Kyle Thomas Busch (born May 2, 1985) is an American professional stock car racing driver and team owner. He competes full-time in the NASCAR Cup Series, driving the No. 8 Chevrolet Camaro ZL1 for Richard Childress Racing, part-time in the NASCAR Xfinity Series, driving the No. 10 Chevrolet Camaro for Kaulig Racing, and part-time in the NASCAR Craftsman Truck Series, driving the No. 51 Chevrolet Silverado for Kyle Busch Motorsports. KBM runs multiple trucks in the Truck Series. Busch is the 2009 NASCAR Nationwide Series champion and the 2015 and 2019 Cup Series champion. Busch is currently 9th on the all-time NASCAR Cup Series wins list and his dominance of NASCAR's three major series has him ranked as one of the greatest racing drivers of all time. Busch is also a WWE 24/7 Champion.

Busch is the younger brother of 2004 NASCAR Nextel Cup Series champion Kurt Busch.

He is nicknamed "Rowdy" and "Wild Thing" for his driving style, "The Candy Man" due to his longtime sponsorship with Mars, Incorporated, "Shrub", as the younger brother of Kurt Busch and a small bush being called a shrub and the self-titled "KFB".

Early life and career
Busch was born in Las Vegas, Nevada. His first driving lessons came at the age of six when he drove around the cul-de-sac of his family's Las Vegas neighborhood in a makeshift go-kart. Although he could not reach the throttle, Busch still was able to pick up the basics from his father Tom, who controlled the gas pedal as Busch drove the vehicle. Busch worked in the family garage with his father and older brother Kurt as he grew, becoming crew chief for his brother's dwarf car team at age ten.

Busch began his driving career in 1998, shortly after his 13th birthday; from 1999 through 2001, Busch won over 65 races in legends car racing, winning two track championships at the Las Vegas Motor Speedway Bullring short-track, before moving to late models; Busch scored ten victories in late model competition at the Bullring during the 2001 season.

At the age of 16, Busch began competing in the NASCAR Craftsman Truck Series, driving the No. 99 Ford for Roush Racing as a replacement for Nathan Haseleu, who was released midway in the 2001 season. He made his debut at Indianapolis Raceway Park, posting a 9th-place finish in his first race in the series. In his second race at Chicago Motor Speedway, he was leading until his truck ran out of fuel with 12 laps to go.

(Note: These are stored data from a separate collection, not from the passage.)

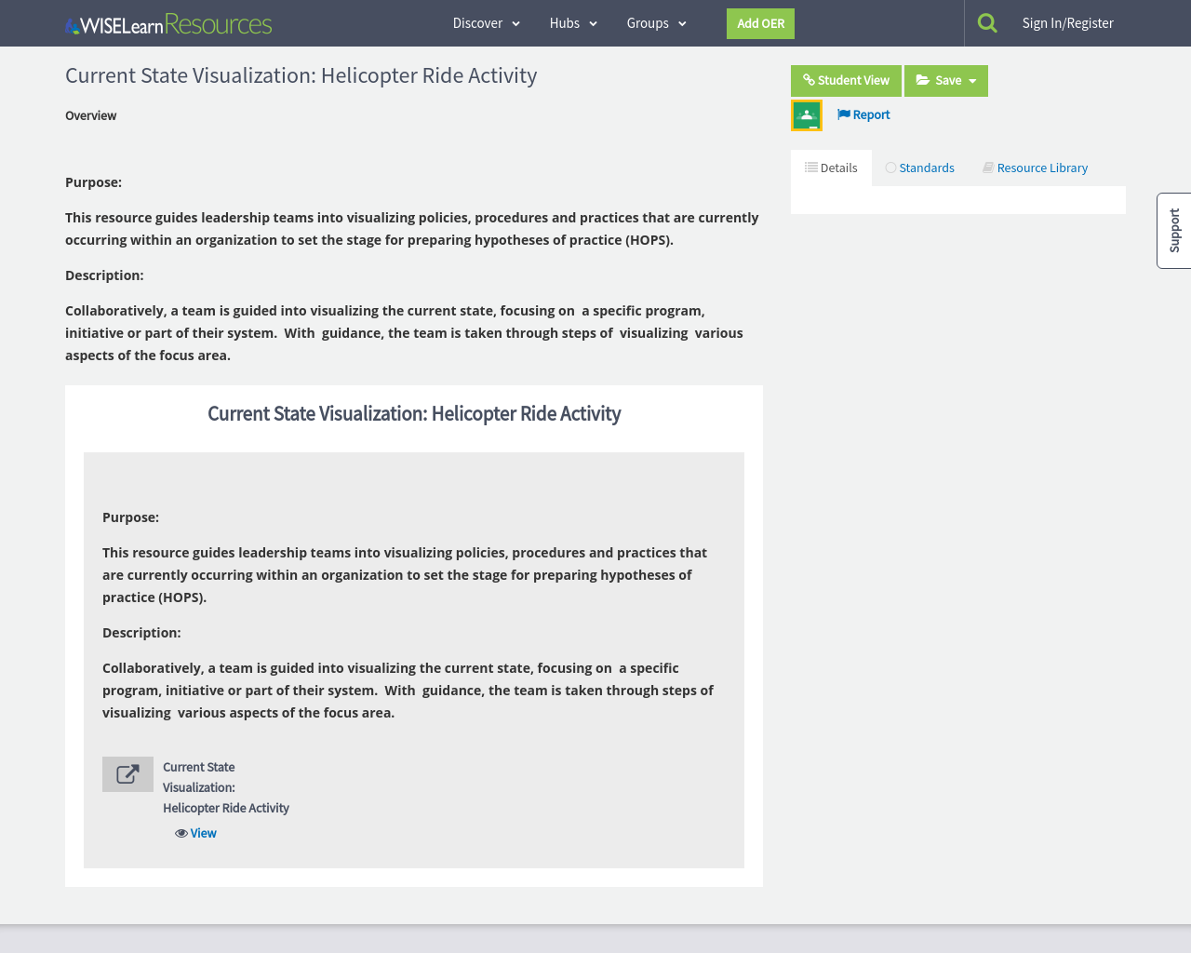1191x953 pixels.
Task: Select the Standards radio circle
Action: (x=890, y=168)
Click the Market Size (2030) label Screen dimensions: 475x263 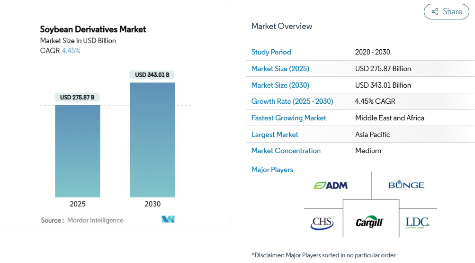(x=280, y=85)
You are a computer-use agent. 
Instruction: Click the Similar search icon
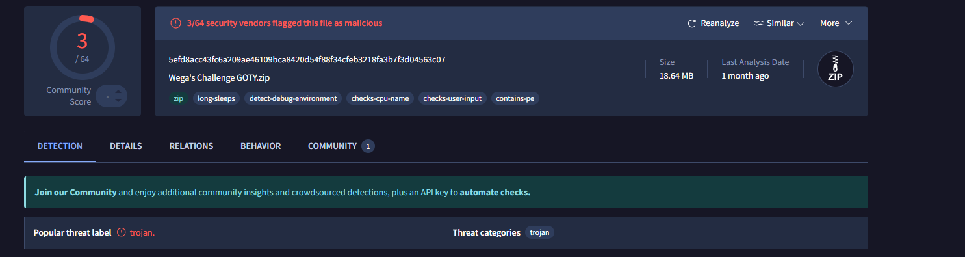click(x=758, y=23)
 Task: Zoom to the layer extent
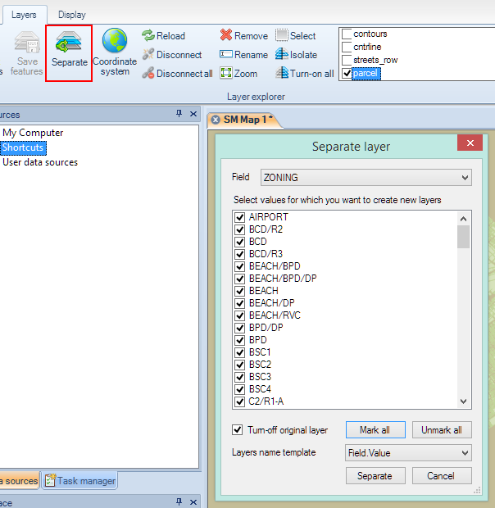(x=226, y=74)
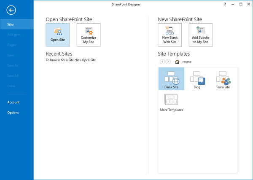Open the Account page
This screenshot has height=180, width=253.
[13, 102]
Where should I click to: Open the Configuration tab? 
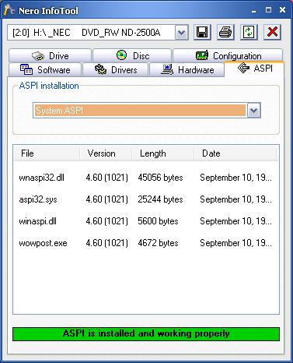coord(228,55)
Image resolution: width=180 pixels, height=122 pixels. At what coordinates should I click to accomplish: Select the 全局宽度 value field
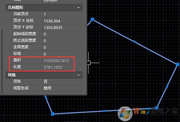(x=62, y=47)
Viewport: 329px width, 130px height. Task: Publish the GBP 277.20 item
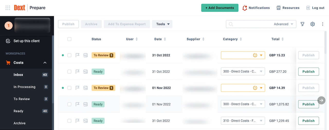pos(308,72)
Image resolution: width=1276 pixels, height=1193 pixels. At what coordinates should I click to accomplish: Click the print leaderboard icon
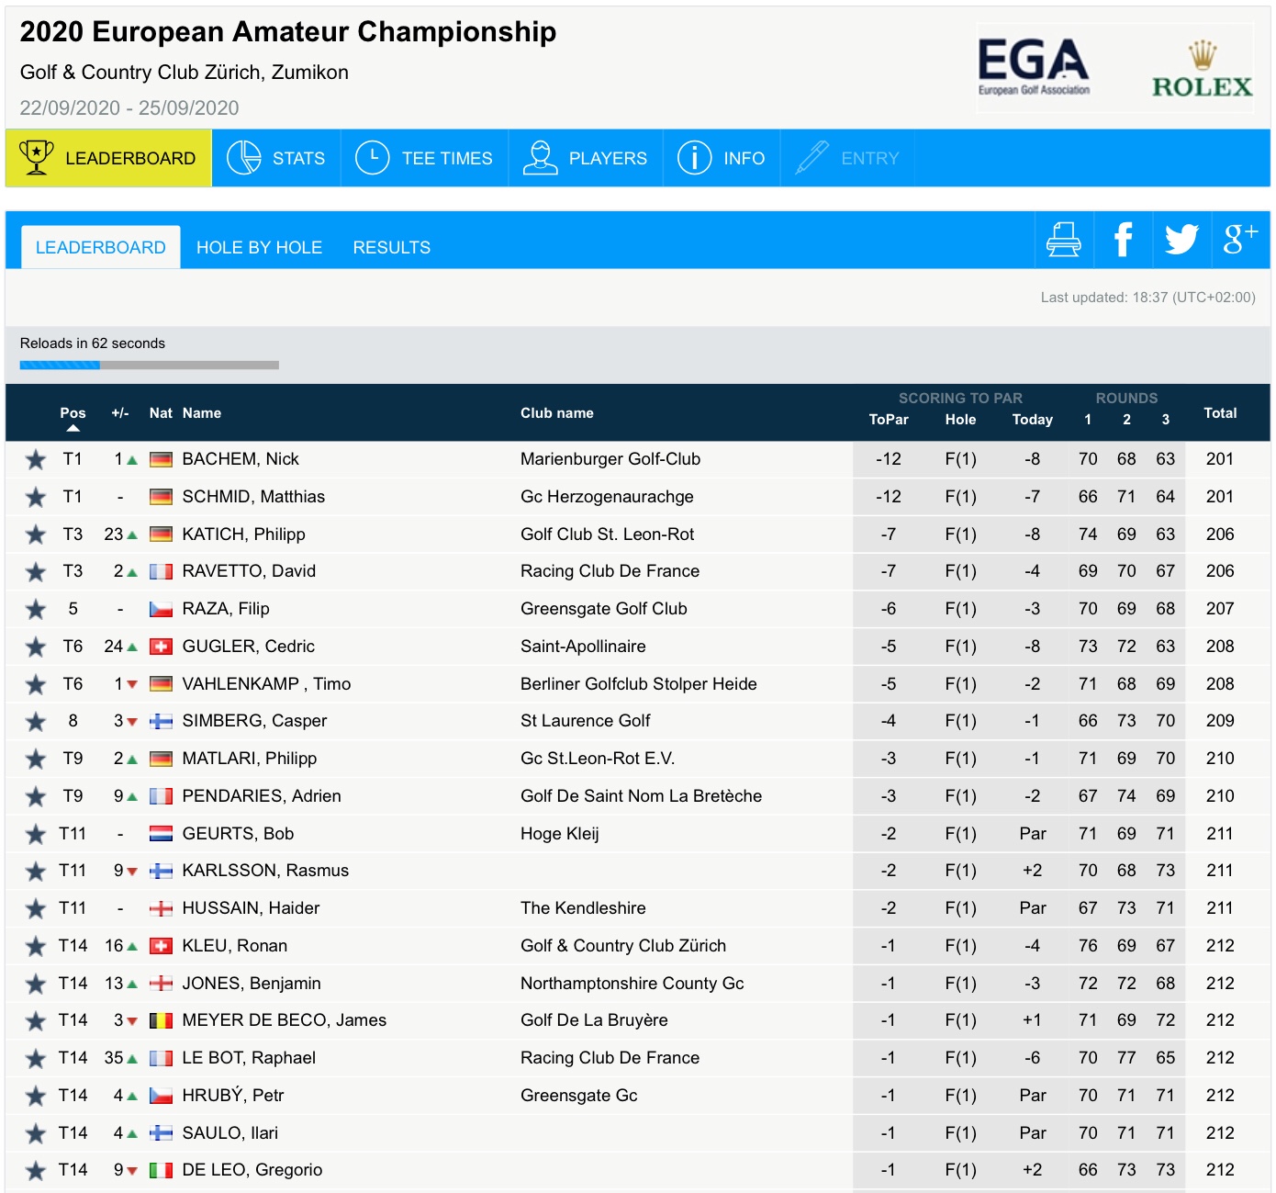pos(1063,240)
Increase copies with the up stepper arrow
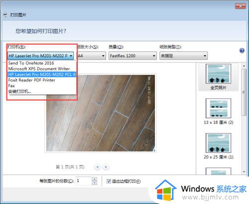 coord(94,179)
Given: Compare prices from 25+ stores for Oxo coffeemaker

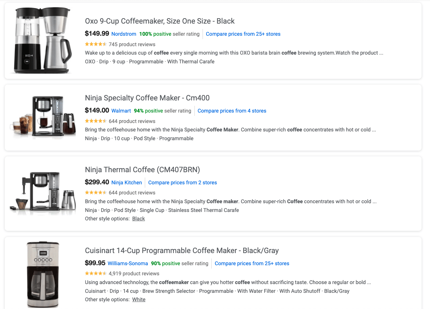Looking at the screenshot, I should [x=243, y=34].
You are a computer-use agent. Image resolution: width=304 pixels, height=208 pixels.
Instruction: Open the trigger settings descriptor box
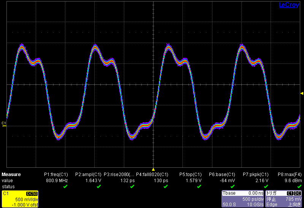click(x=283, y=199)
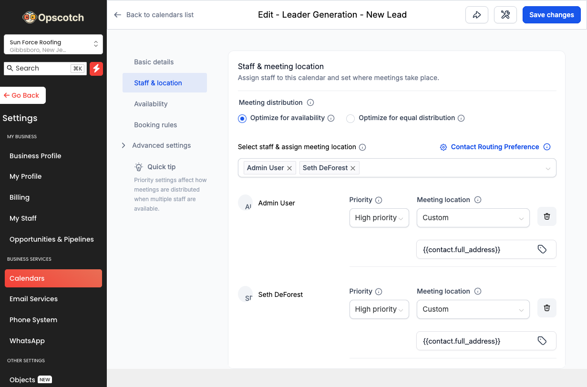587x387 pixels.
Task: Select Optimize for availability option
Action: coord(243,118)
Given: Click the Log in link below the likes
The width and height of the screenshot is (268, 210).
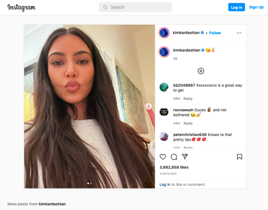Looking at the screenshot, I should [x=165, y=184].
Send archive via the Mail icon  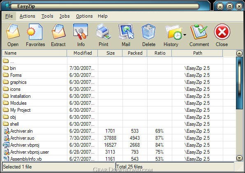pyautogui.click(x=126, y=32)
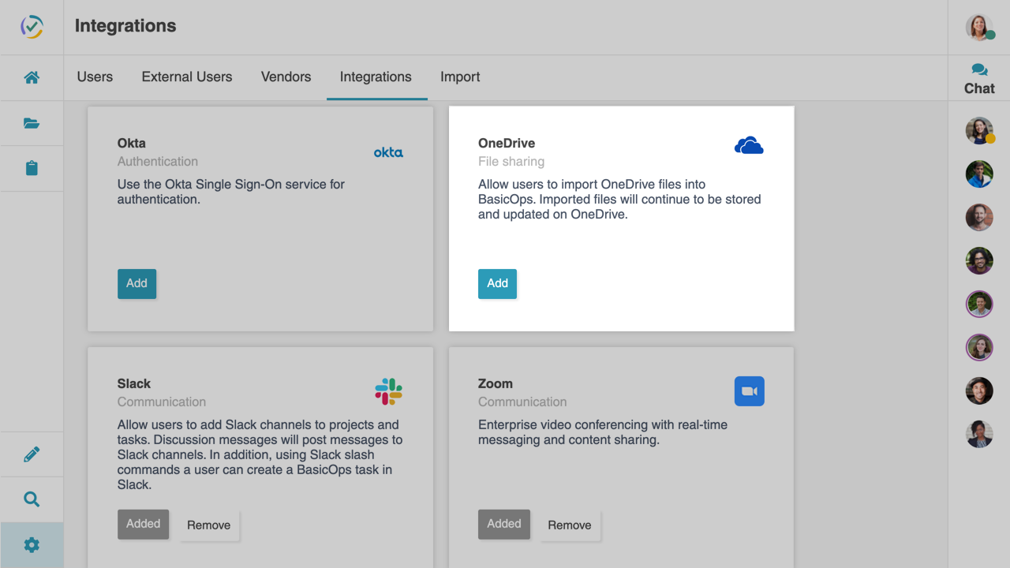The width and height of the screenshot is (1010, 568).
Task: Click the Zoom video camera icon
Action: [x=748, y=391]
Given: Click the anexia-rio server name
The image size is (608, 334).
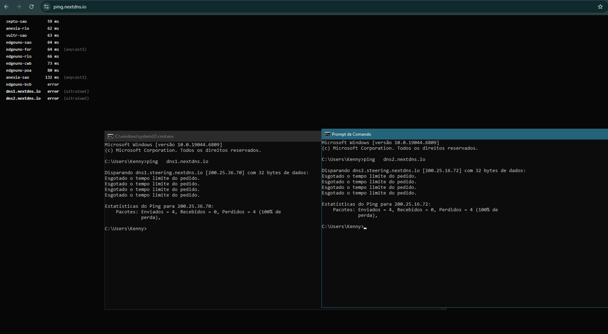Looking at the screenshot, I should [17, 28].
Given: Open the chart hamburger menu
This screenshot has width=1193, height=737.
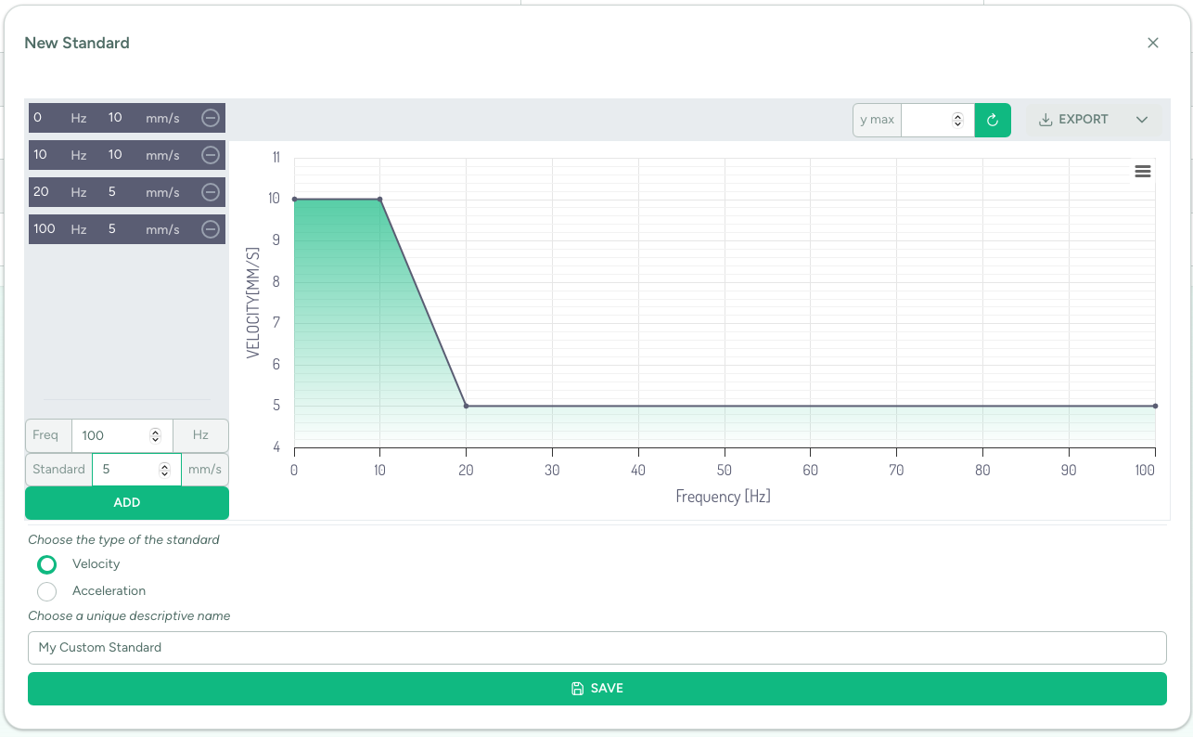Looking at the screenshot, I should pyautogui.click(x=1142, y=171).
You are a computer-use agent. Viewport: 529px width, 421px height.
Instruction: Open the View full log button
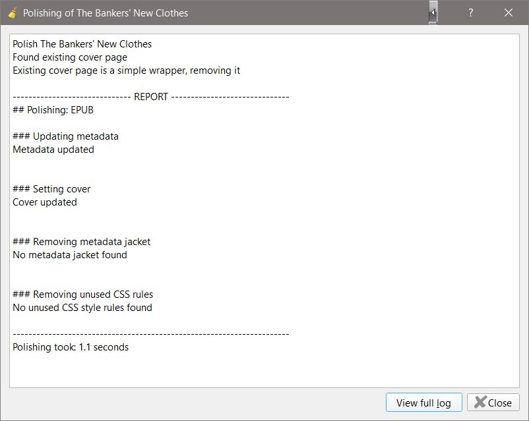(423, 403)
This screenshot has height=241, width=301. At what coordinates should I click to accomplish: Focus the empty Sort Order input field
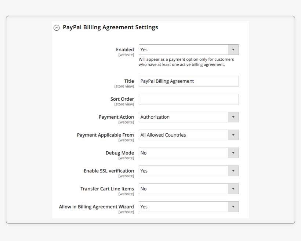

Busch was the fastest in practice for the 2001 Auto Club 200 at California Speedway in Fontana, CA, when he was informed he was not allowed to participate in events at the track, due to the fact that the CART FedEx Championship Series, running at the track the same weekend had its race sponsored by Marlboro cigarettes. Busch was decreed ineligible to compete due an interpretation of the Master Settlement Agreement of 1998, prohibiting people under 18 years of age in participating in events sponsored by tobacco companies; Tim Woods III replaced Busch in the No. 99 Ford for the event and finished 25th. Busch competed in a total of six races in the Truck Series in 2001, finishing ninth twice, at IRP and at Las Vegas Motor Speedway.

Six weeks after the Fontana incident, NASCAR imposed a minimum age of 18 years starting in 2002 to prevent incidents of the sort from happening again; this was partially because Winston was the series sponsor of its premier Winston Cup Series at the time. When the age requirements were put in place, Busch switched from NASCAR to the American Speed Association (ASA) National Tour, finishing 8th in points.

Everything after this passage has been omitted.